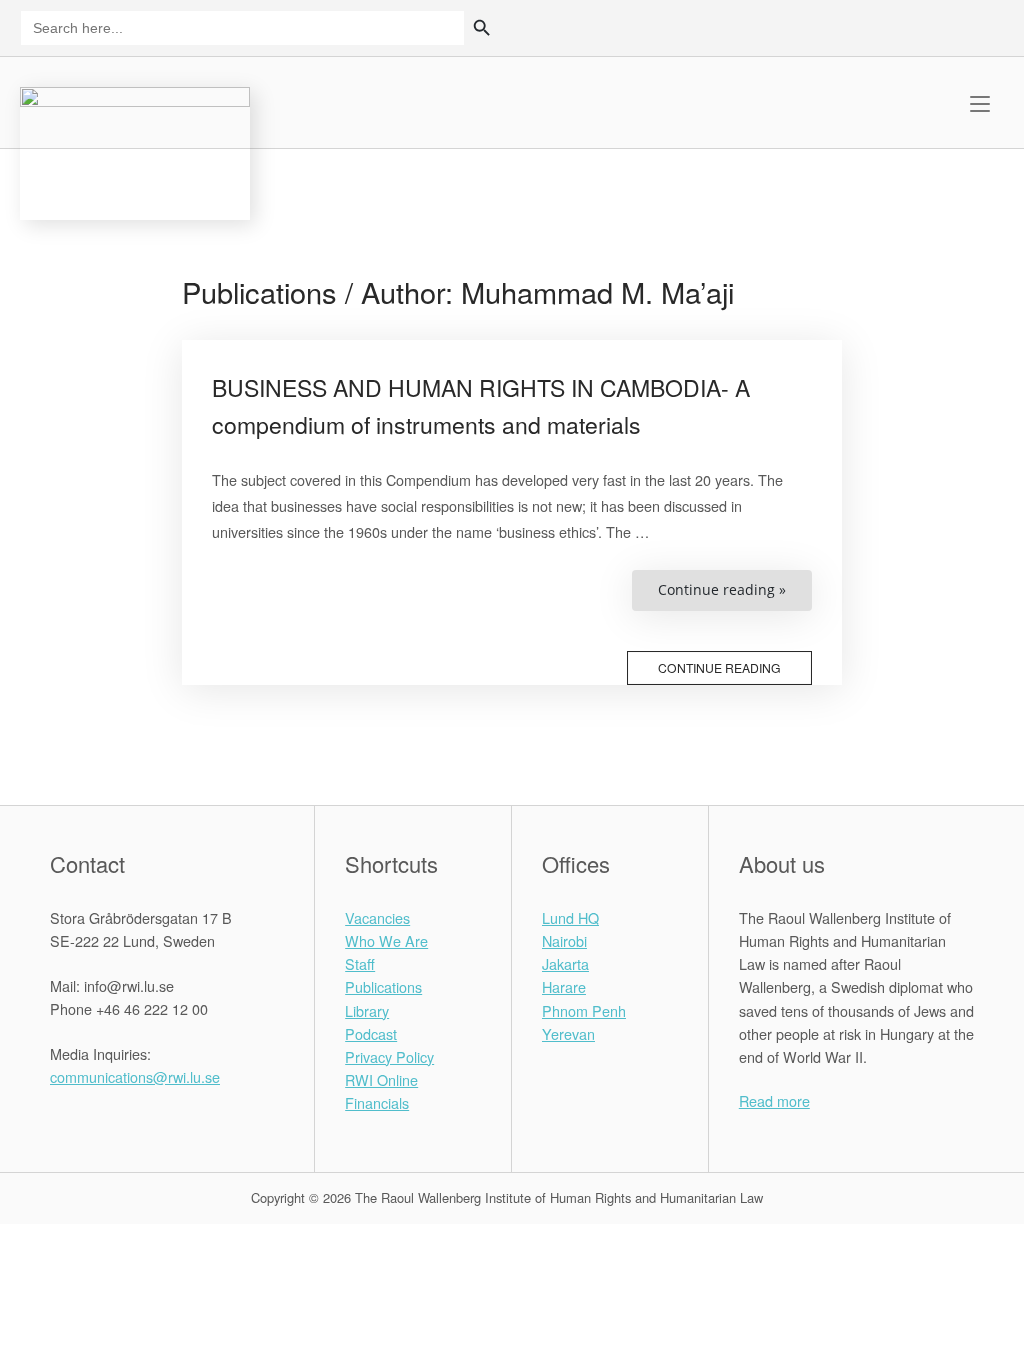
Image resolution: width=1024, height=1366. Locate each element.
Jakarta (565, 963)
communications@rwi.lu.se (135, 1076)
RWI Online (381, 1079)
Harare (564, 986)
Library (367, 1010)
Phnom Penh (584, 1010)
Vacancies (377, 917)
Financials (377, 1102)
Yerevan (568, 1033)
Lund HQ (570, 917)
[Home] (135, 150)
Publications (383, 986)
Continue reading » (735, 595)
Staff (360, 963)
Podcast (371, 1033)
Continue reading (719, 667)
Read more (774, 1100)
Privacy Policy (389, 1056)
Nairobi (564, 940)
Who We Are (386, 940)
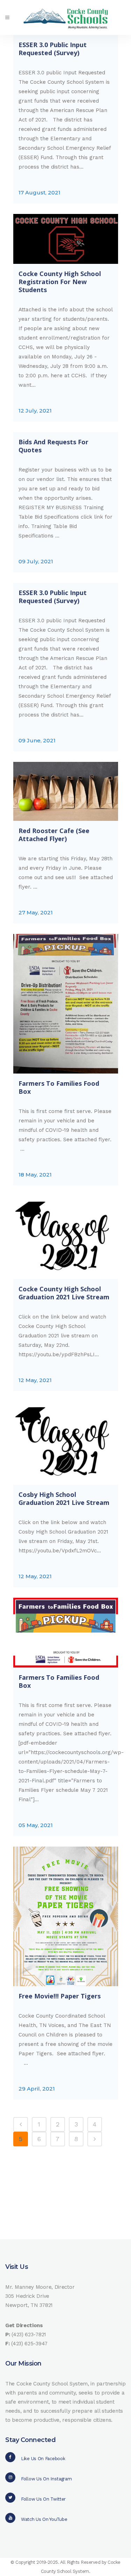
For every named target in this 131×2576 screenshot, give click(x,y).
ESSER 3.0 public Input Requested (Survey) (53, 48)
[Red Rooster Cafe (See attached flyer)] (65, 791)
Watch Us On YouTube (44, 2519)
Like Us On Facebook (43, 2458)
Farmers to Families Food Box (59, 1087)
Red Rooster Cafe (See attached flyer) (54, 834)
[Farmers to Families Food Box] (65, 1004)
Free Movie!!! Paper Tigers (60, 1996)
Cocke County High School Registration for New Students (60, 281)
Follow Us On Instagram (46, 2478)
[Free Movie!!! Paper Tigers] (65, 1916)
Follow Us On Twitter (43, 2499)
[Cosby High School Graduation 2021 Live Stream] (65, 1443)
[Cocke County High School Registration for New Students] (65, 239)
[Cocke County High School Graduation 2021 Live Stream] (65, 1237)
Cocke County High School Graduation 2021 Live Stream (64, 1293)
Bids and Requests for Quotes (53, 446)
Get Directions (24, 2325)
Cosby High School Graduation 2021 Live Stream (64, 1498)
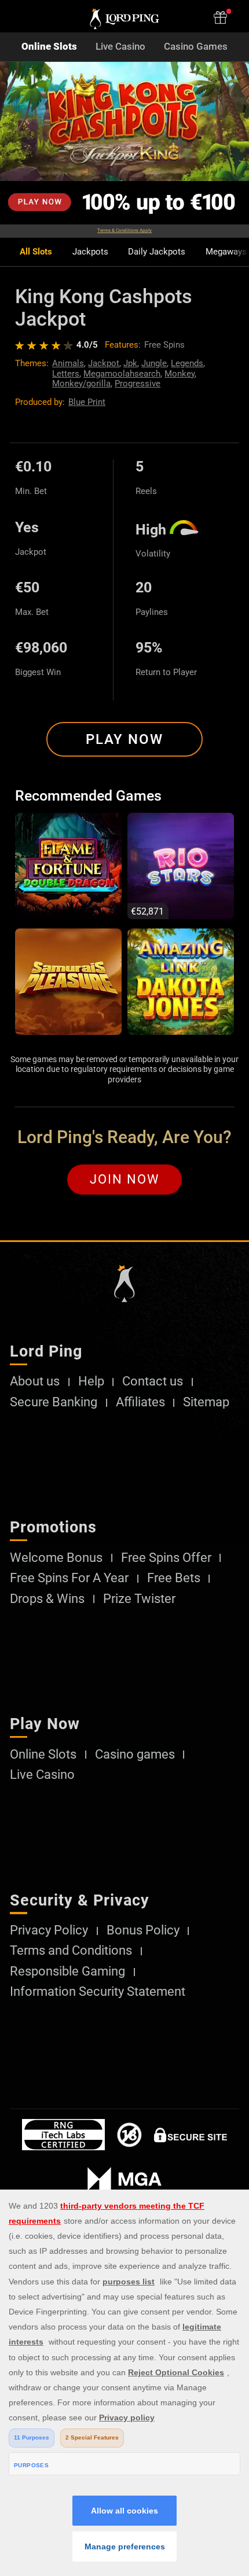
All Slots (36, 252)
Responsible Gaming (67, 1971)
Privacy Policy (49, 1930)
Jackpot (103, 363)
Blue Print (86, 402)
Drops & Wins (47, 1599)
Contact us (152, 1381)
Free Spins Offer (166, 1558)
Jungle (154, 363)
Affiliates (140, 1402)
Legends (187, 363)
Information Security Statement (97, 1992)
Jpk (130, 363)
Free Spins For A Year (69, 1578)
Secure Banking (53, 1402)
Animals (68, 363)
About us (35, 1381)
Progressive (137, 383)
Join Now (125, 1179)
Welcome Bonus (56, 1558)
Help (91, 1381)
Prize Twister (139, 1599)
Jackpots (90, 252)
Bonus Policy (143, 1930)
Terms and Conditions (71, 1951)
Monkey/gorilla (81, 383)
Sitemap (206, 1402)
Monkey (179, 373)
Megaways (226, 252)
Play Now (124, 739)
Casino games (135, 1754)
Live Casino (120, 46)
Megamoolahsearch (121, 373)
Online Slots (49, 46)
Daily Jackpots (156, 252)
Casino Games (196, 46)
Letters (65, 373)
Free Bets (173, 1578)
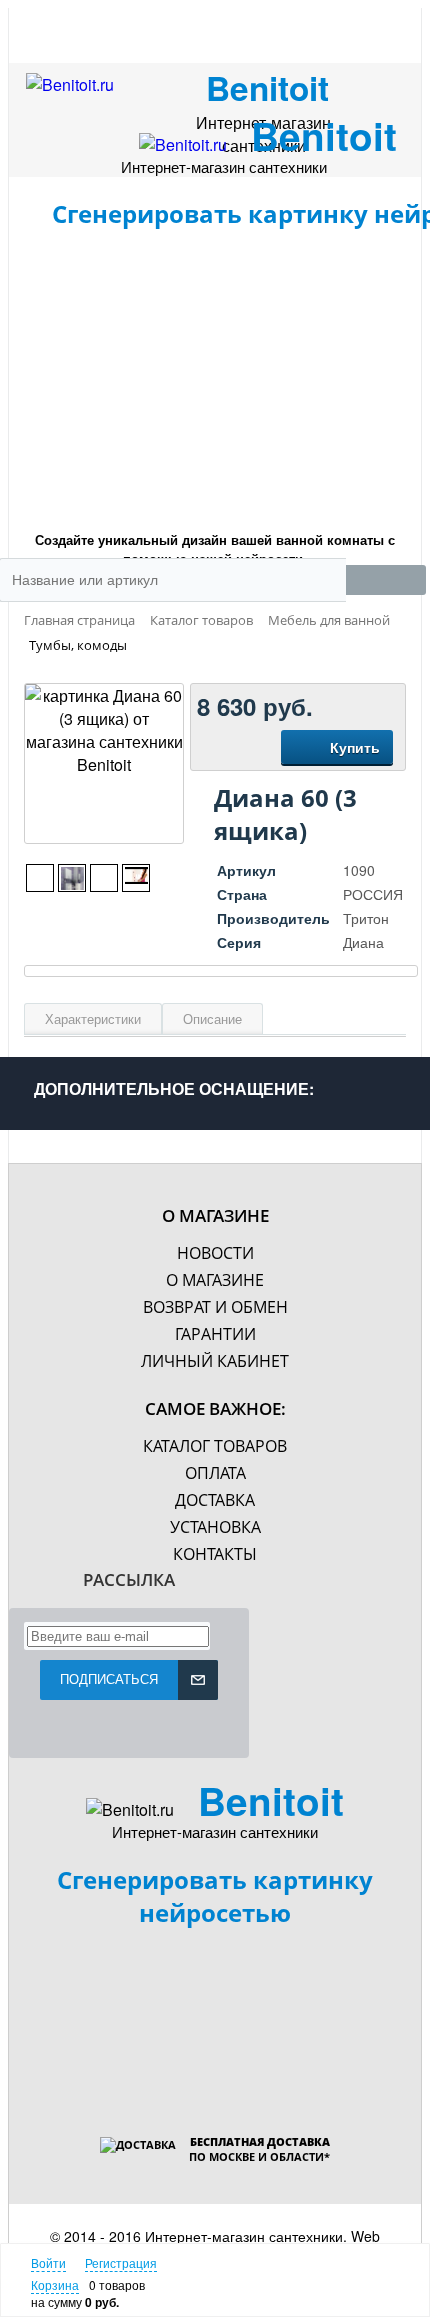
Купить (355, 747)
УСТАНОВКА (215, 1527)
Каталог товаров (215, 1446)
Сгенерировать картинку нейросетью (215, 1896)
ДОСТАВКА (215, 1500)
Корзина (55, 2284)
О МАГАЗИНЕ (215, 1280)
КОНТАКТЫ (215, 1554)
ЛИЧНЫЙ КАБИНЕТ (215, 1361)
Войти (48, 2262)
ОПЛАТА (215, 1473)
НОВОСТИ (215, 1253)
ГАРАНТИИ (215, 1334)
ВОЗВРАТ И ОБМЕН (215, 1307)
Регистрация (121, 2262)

********

#### [WHAT THE TASK ASKS]
In the copy, include exactly the lines from the one with "Sitemap (206, 1402)" through the final line of the data, both ends included, and no pictures.

#### [OUTPUT BELOW]
Sitemap (206, 1402)
Monkey (179, 373)
Megaways (226, 252)
Play Now (124, 739)
Casino games (135, 1754)
Live Casino (120, 46)
Megamoolahsearch (121, 373)
Online Slots (49, 46)
Daily Jackpots (156, 252)
Casino Games (196, 46)
Letters (65, 373)
Free Bets (173, 1578)
Купить (355, 747)
УСТАНОВКА (215, 1527)
Каталог товаров (215, 1446)
Сгенерировать картинку нейросетью (215, 1896)
ДОСТАВКА (215, 1500)
Корзина (55, 2284)
О МАГАЗИНЕ (215, 1280)
КОНТАКТЫ (215, 1554)
ЛИЧНЫЙ КАБИНЕТ (215, 1361)
Войти (48, 2262)
ОПЛАТА (215, 1473)
НОВОСТИ (215, 1253)
ГАРАНТИИ (215, 1334)
ВОЗВРАТ И ОБМЕН (215, 1307)
Регистрация (121, 2262)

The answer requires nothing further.